MATERIAL FOR THIS EXERCISE:
/---

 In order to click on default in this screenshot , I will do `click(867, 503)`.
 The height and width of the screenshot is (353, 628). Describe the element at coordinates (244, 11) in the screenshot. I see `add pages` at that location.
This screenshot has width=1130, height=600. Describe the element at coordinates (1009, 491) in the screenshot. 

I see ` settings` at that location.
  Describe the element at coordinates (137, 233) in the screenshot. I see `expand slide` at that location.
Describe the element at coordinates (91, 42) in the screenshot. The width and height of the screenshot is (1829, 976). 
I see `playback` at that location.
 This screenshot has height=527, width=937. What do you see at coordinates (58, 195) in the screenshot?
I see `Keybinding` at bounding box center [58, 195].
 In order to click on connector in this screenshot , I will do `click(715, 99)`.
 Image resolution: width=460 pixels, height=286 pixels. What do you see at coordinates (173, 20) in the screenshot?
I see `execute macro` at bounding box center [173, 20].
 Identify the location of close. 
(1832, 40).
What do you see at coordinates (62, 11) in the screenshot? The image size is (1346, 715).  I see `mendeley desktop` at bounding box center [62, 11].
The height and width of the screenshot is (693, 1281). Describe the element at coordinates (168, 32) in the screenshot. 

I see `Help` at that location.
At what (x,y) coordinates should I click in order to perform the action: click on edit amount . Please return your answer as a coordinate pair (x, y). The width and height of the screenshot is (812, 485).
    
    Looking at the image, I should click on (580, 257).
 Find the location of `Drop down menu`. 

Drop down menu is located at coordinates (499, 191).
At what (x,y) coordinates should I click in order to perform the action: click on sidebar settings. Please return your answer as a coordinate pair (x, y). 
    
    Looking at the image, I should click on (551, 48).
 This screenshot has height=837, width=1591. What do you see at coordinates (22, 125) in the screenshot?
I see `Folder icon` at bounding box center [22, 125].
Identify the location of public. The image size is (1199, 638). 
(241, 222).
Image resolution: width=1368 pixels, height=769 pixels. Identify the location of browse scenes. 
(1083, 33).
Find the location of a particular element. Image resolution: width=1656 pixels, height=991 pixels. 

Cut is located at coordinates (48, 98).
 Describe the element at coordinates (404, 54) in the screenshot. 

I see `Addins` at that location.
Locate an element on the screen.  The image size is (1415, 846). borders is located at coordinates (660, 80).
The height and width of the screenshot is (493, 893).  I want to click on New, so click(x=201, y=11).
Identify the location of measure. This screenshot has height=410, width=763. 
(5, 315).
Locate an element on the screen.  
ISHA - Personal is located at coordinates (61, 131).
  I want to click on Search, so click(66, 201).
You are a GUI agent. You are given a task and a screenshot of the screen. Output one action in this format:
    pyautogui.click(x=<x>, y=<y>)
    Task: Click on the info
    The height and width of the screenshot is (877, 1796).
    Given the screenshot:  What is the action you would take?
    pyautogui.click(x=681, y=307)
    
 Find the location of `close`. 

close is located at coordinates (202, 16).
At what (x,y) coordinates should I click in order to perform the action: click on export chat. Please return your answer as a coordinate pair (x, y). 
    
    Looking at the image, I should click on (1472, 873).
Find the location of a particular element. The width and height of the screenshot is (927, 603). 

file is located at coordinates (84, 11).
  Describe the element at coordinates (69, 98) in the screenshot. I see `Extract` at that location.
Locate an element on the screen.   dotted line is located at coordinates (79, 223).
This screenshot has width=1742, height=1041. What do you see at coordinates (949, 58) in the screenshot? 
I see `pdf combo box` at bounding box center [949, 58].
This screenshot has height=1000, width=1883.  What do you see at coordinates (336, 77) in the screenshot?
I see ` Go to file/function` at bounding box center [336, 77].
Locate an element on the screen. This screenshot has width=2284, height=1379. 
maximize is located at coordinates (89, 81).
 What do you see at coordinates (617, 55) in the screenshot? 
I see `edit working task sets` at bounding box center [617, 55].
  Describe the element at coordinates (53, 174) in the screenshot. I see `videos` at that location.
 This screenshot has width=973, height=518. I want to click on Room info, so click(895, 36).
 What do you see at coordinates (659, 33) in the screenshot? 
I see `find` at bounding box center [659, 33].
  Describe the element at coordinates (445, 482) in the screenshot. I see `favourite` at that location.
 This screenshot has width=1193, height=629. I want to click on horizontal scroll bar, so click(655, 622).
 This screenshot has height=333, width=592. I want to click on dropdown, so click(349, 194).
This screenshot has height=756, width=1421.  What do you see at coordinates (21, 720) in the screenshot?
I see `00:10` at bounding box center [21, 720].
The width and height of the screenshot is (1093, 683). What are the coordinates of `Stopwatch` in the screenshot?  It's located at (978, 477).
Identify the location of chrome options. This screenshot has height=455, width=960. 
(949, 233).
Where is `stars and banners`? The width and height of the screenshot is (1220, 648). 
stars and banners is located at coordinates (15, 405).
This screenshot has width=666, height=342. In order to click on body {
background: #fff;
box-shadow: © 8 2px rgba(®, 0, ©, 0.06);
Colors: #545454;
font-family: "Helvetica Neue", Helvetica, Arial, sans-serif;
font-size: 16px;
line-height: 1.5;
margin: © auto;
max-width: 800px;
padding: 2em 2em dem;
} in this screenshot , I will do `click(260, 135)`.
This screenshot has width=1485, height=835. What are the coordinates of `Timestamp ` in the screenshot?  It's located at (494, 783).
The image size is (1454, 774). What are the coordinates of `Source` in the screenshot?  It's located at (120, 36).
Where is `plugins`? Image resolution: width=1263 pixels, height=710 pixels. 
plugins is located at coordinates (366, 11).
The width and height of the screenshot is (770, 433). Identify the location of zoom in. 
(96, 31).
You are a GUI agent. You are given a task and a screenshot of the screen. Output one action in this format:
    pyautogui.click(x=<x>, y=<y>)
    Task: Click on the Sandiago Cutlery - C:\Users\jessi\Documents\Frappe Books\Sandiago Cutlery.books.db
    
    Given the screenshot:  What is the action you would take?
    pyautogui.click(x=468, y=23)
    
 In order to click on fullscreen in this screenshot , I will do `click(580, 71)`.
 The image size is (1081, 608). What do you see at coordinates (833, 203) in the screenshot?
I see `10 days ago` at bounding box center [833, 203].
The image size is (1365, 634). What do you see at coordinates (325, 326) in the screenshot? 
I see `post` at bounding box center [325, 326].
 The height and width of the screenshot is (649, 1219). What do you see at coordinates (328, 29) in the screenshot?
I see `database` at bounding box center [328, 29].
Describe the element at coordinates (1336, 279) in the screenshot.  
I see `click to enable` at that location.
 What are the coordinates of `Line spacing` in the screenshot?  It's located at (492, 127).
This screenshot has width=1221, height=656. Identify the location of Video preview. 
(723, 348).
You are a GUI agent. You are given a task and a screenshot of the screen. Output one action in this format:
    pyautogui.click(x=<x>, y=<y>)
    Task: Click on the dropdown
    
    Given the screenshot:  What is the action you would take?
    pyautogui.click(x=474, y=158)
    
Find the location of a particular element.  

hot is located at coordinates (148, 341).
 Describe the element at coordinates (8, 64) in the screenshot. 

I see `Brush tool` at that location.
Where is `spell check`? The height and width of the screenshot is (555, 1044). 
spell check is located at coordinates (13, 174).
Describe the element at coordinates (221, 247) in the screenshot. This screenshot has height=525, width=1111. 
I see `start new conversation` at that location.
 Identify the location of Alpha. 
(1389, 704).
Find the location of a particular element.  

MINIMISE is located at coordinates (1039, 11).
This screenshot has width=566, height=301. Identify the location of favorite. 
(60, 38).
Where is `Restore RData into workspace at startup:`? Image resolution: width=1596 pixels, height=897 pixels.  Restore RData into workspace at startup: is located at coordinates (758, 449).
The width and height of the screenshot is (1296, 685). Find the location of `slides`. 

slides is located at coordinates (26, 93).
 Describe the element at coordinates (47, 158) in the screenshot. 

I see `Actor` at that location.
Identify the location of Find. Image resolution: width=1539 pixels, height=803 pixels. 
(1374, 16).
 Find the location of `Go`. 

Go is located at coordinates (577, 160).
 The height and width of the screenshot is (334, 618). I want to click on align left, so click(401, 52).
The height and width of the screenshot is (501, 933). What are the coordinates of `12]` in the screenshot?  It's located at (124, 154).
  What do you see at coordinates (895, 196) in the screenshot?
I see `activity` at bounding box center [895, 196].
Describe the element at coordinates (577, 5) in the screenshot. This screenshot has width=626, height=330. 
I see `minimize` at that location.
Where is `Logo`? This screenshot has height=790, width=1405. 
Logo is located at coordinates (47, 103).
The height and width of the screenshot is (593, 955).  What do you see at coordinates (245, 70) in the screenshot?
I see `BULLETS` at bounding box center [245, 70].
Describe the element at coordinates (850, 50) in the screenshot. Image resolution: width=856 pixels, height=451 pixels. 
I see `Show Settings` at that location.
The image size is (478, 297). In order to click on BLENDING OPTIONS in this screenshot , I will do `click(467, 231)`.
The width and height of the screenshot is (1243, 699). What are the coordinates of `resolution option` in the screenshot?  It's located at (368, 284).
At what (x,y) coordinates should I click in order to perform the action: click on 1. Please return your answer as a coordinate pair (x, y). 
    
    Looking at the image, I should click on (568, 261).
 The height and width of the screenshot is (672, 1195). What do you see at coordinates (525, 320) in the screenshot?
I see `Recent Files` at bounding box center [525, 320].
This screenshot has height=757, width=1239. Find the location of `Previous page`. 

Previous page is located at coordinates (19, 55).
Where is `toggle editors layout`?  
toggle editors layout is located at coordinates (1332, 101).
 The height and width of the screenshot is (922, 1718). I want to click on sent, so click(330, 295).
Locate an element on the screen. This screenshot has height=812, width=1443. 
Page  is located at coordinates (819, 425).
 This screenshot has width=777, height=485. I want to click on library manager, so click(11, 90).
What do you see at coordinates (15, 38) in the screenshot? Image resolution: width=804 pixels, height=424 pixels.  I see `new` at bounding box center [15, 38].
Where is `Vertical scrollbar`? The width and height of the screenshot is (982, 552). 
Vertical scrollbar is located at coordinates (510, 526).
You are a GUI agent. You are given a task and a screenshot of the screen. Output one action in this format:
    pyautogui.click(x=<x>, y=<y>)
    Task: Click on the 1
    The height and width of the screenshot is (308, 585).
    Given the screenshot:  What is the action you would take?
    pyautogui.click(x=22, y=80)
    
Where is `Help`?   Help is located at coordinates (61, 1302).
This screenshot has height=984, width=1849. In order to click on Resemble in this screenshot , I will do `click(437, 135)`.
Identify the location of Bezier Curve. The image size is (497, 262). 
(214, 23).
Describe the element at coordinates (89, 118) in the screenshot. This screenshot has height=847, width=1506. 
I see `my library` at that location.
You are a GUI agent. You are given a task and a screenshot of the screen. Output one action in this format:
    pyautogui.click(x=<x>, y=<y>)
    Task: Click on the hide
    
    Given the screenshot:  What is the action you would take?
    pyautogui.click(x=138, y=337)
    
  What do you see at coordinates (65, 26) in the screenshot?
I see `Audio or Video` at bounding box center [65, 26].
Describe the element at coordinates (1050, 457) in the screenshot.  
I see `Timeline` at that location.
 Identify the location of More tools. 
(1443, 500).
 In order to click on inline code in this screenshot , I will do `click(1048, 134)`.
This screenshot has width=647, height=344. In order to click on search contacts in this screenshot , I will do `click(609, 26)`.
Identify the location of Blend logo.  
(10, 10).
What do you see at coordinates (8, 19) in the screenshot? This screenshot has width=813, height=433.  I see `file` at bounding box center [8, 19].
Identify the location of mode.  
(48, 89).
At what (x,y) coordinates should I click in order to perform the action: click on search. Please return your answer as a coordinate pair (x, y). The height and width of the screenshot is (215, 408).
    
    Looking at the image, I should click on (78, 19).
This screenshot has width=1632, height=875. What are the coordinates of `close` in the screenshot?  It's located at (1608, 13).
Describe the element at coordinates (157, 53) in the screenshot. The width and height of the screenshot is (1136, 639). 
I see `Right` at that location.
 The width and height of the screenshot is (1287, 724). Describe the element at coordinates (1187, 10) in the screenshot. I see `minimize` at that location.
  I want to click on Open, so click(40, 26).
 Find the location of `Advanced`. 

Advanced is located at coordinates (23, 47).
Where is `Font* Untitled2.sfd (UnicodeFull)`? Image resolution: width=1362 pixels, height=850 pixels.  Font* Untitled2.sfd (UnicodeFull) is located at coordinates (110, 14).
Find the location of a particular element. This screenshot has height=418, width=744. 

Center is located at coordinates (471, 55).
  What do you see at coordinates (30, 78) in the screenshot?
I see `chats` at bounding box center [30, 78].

\---

EXERCISE:
Rewrite everything from the row containing "What do you see at coordinates (15, 38)" down to the row containing "Vertical scrollbar is", putting "window" in place of "screenshot" and changing nothing else.

FINISHED EXERCISE:
What do you see at coordinates (15, 38) in the window? Image resolution: width=804 pixels, height=424 pixels.  I see `new` at bounding box center [15, 38].
Where is `Vertical scrollbar`? The width and height of the window is (982, 552). 
Vertical scrollbar is located at coordinates (510, 526).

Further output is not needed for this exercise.